Ambitious KU vocalist tries taking the idle out of ‘Idol’

Celebrity judges dash student's Hollywood hopes after he questions show's ability to find the most talented performer in America

His honesty might have been his downfall, but Kansas University student Dylan Hilpman doesn’t regret speaking his mind during his second unsuccessful “American Idol” audition in as many years.

The KU junior braved a line of 10,000 jittery pop hopefuls; dark, eerie St. Louis streets; sleep deprivation; and the ego-slaughtering honesty of the show’s celebrity judges to try out for the fourth season of the Fox phenomenon.

Hilpman, a Lawrence native, made it to the third round of a grueling audition and interview process and into the 100-member pool of top contestants. That earned him a few minutes in front of the polite Paula Abdul, the scathing Simon Cowell and the “What’s up dawg?”-spewing Randy Jackson.

Not bad for someone who has “the charisma of a wax dummy,” as Simon described Hilpman during his audition.

“You’re not moving at all,” the grouchy Brit said.

“I was informed by security I would be tackled if I moved from this spot,” Hilpman replied.

“Well this conversation is absurd,” Simon concluded.

No kidding.

But defending his stone-stillness probably wasn’t what got Hilpman in trouble.

Dylan Hilpman, a Kansas University junior majoring in theater and voice, auditioned in early August for the fourth season of Fox's American

It was, more likely, his answer to the question, “What makes you the most talented kid in the United States?” (implying the next American Idol would, in fact, be the most talented kid in the United States).

“I said, ‘I don’t believe that “American Idol” is going to find the greatest talent in the United States.’ And that didn’t get my audition off to the best start,” Hilpman recalls.

A befuddled Simon, Randy and Paula asked Hilpman what he meant.

“Well ‘American Idol’ runs the risk of setting itself up for a severe social backlash because society can get the perception that you’re creating glorified karaoke singers as opposed to viable artists.”

So, naturally, the judges wondered why this critic from Kansas would want to have anything to do with their show.

“Because I’m not a glorified karaoke singer,'” Hilpman told them. “Perhaps I should have said, ‘Because I want to get my own music on.’ There were so many more diplomatic ways that I could have phrased everything, but at the moment it just came out the way it did, and I felt comfortable with it.”

All this before Hilpman had sung a single note.

Dream deferred

As it turns out, the judges hated his first song choice, Gavin DeGraw’s “Chariot.” His second attempt, Justin Timberlake’s “Cry Me a River,” got a “That was much better” from the panel.

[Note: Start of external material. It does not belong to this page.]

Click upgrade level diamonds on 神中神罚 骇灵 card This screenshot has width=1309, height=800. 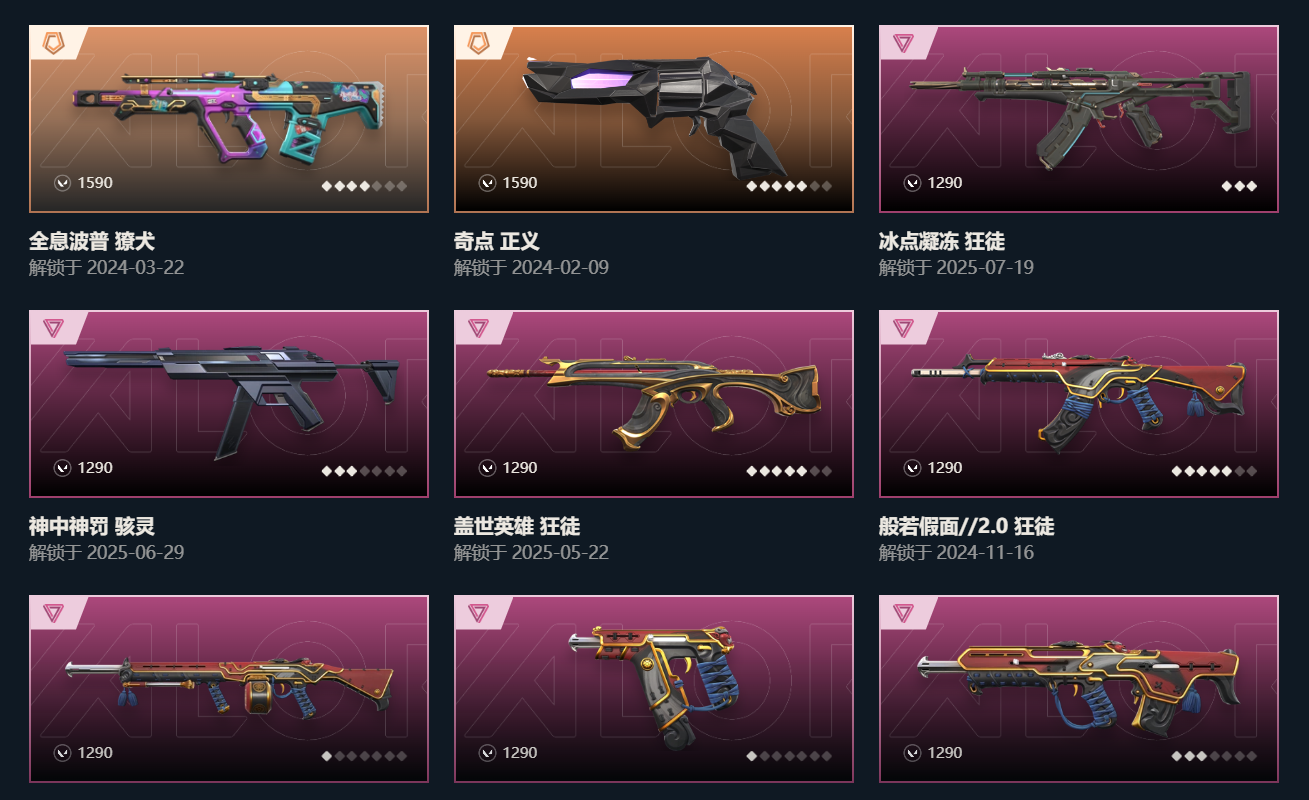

Ultimately, though, it wasn’t enough. Paula wanted to send the Lawrence native to Hollywood, but Simon and Randy put an end to his dream of following in the footsteps of Fantasia Barrino, Ruben Studdard and Kelly Clarkson.

“I didn’t get into the show,” Hilpman says, “but it was on my conditions.”

The previous year, Hilpman auditioned in Houston and was cut in the first round, the same fate met this year by his girlfriend, KU junior Laura Fleming, who accompanied him to St. Louis.

Despite the stunningly clear fact that Hilpman doesn’t REALLY want to be the kind of cutesy marketable pop icon “American Idol” seems to be craving, he’s already planning to audition again next year. Why?

“I have this hope that if I get into the top 30, 150, whatever, that my music — music that I write and believe in and work on all the time and feel passionately about — will be heard. And that saves, who knows, 10 years of promotional work,” he says.

“That might make your career. Just having your music heard by that large of a listening and target audience is an opportunity that, for me, is impossible to pass up.”

Worth it

But for now it’s back to the grindstone for the KU theater and voice major, who spends much of what little spare time he has mixing original jazz-pop-funk fusion in his Ellsworth Hall room.

He’s almost always in rehearsal for a University Theatre production. Most recently, he played a leading role in the summer musical “Romance, Romance” and an ensemble character in “Cabaret.” (Anyone who saw him sashaying and crooning in women’s lingerie knows Hilpman is no “wax dummy.”)

He has sung with KU’s Jazz Singers and Chamber Choir, the top choral group at the university, and this year is gunning for a spot in Collegium Musicum, a KU choir that performs early period music.

So Hilpman’s betting that — just as in year’s past — he won’t catch a wink of “American Idol” when its fourth season begins airing in January.

“I hope that I will be in rehearsals getting better, as opposed to watching other people perform,” he says.

There’s a chance, of course, that Hilpman could still make the show. Cameras rolled constantly during the audition process, and there’s nothing stopping producers from using excerpts — good or bad — from his experience.

Despite the possibility he’ll be taken out of context in front of millions of television viewers, Hilpman remains optimistic rather than bitter.

“I think I had a mediocre audition, but I stuck to what I believed in and was comfortable with. And that was a successful audition in one way,” he says.

“I’m going to go back next year. It’s worth every single moment that I spend.”